WHAT IS NEEDED:
The answer should be every line below, retyped exactly.

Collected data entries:
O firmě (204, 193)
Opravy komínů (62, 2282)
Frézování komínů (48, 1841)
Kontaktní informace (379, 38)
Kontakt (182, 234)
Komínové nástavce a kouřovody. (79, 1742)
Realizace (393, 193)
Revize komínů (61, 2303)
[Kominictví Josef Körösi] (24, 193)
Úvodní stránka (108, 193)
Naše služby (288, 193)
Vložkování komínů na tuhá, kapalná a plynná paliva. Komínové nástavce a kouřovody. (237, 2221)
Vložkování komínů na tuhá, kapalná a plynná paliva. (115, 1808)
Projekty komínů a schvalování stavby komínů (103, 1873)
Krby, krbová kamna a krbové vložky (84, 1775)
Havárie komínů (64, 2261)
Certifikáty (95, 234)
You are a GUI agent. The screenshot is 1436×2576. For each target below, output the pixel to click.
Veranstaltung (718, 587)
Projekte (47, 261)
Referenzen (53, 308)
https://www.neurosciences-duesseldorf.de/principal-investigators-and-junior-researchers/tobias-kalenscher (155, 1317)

YOUR RESPONSE:
O firmě (204, 193)
Opravy komínů (62, 2282)
Frézování komínů (48, 1841)
Kontaktní informace (379, 38)
Kontakt (182, 234)
Komínové nástavce a kouřovody. (79, 1742)
Realizace (393, 193)
Revize komínů (61, 2303)
[Kominictví Josef Körösi] (24, 193)
Úvodní stránka (108, 193)
Naše služby (288, 193)
Vložkování komínů na tuhá, kapalná a plynná paliva. Komínové nástavce a kouřovody. (237, 2221)
Vložkování komínů na tuhá, kapalná a plynná paliva. (115, 1808)
Projekty komínů a schvalování stavby komínů (103, 1873)
Krby, krbová kamna a krbové vložky (84, 1775)
Havárie komínů (64, 2261)
Certifikáty (95, 234)
You are a GUI agent. The screenshot is 1436×2576. For each target below, output the pixel to click.
Veranstaltung (718, 587)
Projekte (47, 261)
Referenzen (53, 308)
https://www.neurosciences-duesseldorf.de/principal-investigators-and-junior-researchers/tobias-kalenscher (155, 1317)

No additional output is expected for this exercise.